Cliff Lansley

    A critical comparative analysis of current emotional intelligence models: towards a generic model and related assessment methodology

    This critical comparative study set out to examine existing research in the Emotional Intelligence (EI) field, drawing on research from psychology, sociology, medicine, industry, education, and neuroscience, in particular, to explore whether empirical research can point towards a new, generic, model that can serve all these sectors and more. To be successful it will also need a related assessment methodology that can withstand the major arguments within the extant research.

    The primary questions central to the research are:

    1. Can a generic framework of abilities be developed that can be widely accepted as a reliable measure of emotional intelligence (EQ) in the same way that general intelligence is measured (IQ)?
    2. To what extent can a single assessment methodology reliably assess adults against such a model?

    The goal of this study is looking likely to establish a theoretically robust framework that articulates the abilities demonstrative of emotional intelligence, and a reliable assessment methodology to assess adults against that framework. It is engaging the input and critique from worldwide recognised experts in emotional intelligence research to ensure the framework and assessment methodology is reliable enough to be a foundation for the development of an assessment instrument. It is highly likely that the assessment instrument that follows this PhD will be a video-based simulation so that those being assessed can be challenged to make judgements across a range of situations within contexts that have face-validity for users.
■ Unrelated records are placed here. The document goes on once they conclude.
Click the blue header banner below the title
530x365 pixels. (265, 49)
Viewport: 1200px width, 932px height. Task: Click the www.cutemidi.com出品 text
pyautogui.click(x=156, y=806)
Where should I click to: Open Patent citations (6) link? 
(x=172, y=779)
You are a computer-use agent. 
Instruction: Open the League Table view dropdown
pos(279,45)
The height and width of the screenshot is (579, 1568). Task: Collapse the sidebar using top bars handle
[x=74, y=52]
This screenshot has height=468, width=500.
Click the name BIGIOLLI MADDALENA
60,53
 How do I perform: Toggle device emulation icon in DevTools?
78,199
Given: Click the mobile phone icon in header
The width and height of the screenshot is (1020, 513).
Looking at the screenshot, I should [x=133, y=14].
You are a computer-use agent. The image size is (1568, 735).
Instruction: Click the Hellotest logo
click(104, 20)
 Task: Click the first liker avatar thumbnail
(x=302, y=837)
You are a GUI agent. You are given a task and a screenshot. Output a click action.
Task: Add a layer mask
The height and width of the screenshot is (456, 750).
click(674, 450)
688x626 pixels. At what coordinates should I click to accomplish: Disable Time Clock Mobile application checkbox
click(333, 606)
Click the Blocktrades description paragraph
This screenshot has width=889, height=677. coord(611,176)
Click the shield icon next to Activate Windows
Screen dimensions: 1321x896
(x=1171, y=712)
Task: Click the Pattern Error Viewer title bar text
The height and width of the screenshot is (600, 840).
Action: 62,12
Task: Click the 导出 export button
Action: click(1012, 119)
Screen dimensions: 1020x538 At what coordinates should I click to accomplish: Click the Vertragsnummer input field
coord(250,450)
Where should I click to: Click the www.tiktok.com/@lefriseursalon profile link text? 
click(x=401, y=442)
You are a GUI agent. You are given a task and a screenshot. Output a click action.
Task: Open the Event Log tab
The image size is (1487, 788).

The results will also need to correlate with success in real-life applications of EI competencies in the user’s context (e.g. leadership, work life, social/family relationships, wellbeing, competitive sport, law enforcement, etc.). That instrument is expected to involve a significant financial investment and two years of work (as part of a post-doc study) for the development of the prototype, which then needs testing with 5000+ people over two to three years across a range of contexts to evaluate the instrument as a predictive and diagnostic instrument. It is therefore critical that this PhD results in a substantive framework and assessment approach that stands up to peer-review and subject matter expert scrutiny.